Carlos, thank-you also very much for your kind remarks. I am glad you like it. Mischa, I wish I could paint like this again, but it is quite difficult to return to an earlier style and keep the marks convincing. Thank-you for your generous comments, though. They are appreciated. Sharon, thank-you for taking so much time to think about my work. You are such a great support for me! And thank-you for your kind comments about this painting. They're very much appreciated. Thank-you, Enzie, too for your comments. I am pleased you like it. |
Thomasin,
I love taking another look at your earlier work (as I've seen it many times on your website), and thinking about it in comparison to your newer work. There's an honesty, a lack of stylization, to your nudes which is fascinating, all the more so because many people would argue that idealizaton of the human form is necessary to imbue the nude with meaning, or to raise it to an allegorical level. I prefer this kind of painting because the figures speak to me. Their bodies and facial exprsssions form a whole. They are real people, and yet they represent something you don't have to describe in words. You just feel it.
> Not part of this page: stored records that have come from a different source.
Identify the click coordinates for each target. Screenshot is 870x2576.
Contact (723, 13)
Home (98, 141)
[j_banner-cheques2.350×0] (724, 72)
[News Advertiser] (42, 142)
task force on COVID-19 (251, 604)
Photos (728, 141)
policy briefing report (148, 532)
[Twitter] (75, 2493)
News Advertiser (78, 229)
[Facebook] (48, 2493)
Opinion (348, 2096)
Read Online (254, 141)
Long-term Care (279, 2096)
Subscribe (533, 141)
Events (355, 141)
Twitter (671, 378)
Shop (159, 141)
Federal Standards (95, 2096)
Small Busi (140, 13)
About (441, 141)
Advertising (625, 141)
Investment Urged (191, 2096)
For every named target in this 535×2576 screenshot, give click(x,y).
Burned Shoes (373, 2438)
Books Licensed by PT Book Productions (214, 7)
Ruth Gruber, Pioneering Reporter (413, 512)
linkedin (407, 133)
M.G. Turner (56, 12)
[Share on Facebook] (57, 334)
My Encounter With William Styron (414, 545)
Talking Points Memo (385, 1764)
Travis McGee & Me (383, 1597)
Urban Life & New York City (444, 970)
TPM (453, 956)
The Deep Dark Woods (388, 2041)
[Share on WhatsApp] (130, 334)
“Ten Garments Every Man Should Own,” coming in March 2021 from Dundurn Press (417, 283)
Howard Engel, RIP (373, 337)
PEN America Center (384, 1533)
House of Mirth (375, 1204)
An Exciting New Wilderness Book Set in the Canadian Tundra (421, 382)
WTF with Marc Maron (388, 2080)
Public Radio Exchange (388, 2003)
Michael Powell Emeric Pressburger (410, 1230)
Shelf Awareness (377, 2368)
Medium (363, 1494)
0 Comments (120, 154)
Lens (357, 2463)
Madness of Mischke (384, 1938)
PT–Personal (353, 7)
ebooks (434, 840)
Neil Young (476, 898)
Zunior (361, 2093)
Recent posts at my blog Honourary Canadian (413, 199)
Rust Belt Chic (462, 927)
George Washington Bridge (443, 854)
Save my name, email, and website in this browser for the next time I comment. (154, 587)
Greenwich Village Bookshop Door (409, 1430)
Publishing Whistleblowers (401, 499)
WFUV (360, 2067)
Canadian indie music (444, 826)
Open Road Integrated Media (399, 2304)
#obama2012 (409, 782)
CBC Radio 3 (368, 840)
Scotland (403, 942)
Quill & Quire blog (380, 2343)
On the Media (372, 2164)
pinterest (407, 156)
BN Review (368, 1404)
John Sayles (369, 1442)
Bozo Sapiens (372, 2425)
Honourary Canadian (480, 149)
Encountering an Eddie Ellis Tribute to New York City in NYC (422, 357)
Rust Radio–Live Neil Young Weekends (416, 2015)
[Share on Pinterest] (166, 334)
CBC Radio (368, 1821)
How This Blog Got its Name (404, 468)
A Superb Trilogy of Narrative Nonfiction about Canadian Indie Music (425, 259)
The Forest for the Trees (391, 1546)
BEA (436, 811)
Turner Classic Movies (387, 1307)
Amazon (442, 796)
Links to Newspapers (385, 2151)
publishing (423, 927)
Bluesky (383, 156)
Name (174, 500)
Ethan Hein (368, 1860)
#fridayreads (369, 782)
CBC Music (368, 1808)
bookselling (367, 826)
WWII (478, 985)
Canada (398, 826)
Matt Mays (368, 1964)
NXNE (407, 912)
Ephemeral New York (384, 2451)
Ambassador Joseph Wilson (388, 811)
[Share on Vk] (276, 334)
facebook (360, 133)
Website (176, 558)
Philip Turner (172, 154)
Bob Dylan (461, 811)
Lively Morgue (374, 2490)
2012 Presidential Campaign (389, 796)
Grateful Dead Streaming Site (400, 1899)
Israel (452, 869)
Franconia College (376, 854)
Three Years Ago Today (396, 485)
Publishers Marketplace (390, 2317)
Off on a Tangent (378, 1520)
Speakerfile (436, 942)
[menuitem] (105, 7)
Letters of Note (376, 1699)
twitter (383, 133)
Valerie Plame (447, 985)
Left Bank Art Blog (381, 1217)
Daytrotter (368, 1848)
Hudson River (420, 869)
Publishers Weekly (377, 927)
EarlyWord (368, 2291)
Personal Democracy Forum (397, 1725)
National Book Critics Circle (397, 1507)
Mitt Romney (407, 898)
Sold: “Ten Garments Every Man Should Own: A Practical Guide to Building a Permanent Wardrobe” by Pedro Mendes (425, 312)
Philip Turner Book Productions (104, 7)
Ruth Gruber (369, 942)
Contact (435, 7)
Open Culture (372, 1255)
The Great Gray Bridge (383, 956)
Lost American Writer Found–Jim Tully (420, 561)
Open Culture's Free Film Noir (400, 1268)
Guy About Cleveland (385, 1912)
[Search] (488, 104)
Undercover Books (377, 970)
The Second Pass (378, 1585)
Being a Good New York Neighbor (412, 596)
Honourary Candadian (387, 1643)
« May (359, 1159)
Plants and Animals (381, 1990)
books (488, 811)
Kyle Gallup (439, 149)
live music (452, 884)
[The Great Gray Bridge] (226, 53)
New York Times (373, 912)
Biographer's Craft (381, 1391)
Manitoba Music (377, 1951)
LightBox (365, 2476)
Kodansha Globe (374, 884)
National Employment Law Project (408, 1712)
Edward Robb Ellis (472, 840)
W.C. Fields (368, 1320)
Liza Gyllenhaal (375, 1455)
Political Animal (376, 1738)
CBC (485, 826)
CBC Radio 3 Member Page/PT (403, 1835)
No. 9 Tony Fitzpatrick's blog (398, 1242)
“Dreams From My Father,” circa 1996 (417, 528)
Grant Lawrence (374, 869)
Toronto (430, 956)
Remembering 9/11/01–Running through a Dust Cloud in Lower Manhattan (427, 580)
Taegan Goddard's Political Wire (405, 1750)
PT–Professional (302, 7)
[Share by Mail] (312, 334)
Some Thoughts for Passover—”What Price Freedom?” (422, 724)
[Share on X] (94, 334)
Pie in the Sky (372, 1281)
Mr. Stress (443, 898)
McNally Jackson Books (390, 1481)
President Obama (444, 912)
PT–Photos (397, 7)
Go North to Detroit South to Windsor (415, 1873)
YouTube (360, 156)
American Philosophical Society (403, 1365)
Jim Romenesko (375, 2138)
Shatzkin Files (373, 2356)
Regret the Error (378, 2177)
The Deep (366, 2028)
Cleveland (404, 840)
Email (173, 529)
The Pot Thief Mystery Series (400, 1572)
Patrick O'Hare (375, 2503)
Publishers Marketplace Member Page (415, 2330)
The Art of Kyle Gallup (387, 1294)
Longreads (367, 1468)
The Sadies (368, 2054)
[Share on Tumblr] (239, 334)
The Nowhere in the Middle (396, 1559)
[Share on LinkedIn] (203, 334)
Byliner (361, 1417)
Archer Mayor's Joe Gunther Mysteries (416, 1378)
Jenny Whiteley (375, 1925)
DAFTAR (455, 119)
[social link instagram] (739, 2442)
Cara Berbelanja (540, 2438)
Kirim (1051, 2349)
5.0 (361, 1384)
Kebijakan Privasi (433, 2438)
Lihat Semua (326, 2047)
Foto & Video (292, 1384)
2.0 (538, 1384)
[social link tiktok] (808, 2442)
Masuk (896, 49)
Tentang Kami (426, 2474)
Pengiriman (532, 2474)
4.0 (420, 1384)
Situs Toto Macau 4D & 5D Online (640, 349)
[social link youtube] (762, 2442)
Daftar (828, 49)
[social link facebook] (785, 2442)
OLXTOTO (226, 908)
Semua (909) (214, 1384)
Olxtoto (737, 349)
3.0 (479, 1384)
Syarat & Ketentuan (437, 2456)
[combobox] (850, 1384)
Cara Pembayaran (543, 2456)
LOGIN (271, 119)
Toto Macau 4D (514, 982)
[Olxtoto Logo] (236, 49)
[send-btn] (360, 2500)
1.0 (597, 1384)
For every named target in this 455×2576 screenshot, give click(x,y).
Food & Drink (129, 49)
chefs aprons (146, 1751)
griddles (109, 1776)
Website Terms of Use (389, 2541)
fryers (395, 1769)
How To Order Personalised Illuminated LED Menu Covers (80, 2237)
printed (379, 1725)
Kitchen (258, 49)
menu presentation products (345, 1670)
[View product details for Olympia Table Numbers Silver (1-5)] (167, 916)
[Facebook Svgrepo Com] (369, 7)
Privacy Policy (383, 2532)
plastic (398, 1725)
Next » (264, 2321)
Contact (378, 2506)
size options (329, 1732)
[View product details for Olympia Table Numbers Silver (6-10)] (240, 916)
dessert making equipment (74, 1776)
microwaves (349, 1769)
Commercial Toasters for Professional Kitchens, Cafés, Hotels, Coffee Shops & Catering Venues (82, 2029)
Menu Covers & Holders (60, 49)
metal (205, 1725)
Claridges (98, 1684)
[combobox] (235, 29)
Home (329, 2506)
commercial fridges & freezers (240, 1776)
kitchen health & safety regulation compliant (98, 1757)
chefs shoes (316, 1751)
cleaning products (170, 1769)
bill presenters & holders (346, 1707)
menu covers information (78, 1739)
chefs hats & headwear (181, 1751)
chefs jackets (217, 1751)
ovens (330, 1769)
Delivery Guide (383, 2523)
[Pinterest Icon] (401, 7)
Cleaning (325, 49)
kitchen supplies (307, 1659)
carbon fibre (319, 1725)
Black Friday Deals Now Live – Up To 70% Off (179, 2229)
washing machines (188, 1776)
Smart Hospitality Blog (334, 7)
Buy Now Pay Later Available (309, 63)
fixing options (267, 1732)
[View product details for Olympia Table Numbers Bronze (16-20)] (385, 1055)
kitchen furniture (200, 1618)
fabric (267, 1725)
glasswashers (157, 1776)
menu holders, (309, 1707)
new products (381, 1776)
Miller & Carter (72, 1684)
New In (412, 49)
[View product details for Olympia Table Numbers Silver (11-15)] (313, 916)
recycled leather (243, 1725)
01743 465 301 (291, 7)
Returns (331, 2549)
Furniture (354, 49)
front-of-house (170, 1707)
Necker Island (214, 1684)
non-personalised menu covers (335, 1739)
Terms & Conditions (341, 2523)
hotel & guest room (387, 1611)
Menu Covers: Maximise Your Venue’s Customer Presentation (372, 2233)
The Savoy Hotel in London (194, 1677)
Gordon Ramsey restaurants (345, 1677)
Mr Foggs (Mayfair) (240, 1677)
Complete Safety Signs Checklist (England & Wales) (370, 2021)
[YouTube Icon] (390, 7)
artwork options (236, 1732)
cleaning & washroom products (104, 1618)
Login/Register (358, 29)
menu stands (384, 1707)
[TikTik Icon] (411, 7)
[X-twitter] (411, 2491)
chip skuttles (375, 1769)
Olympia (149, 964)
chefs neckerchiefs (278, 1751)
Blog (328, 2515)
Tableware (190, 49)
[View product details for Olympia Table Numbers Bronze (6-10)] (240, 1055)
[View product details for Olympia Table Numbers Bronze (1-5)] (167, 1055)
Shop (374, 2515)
In this way I find our early work utterly engaging and very consistent with your recent work. I agree that you cannot go backwards. You must go forwards and follow your instinct. There is no other way! Thank you for this perspective on your work! |
Thank you very much, Alex. I am pleased you see a consistency between my early work and my new work - sometimes I can't. To me my work often seems like such a motley collection of ideas, not at all representative of a professional artist. There is such a change in myself from when I painted my early work and now, that looking at my early painting is like looking at the work of another artist and trying to work out how it was done.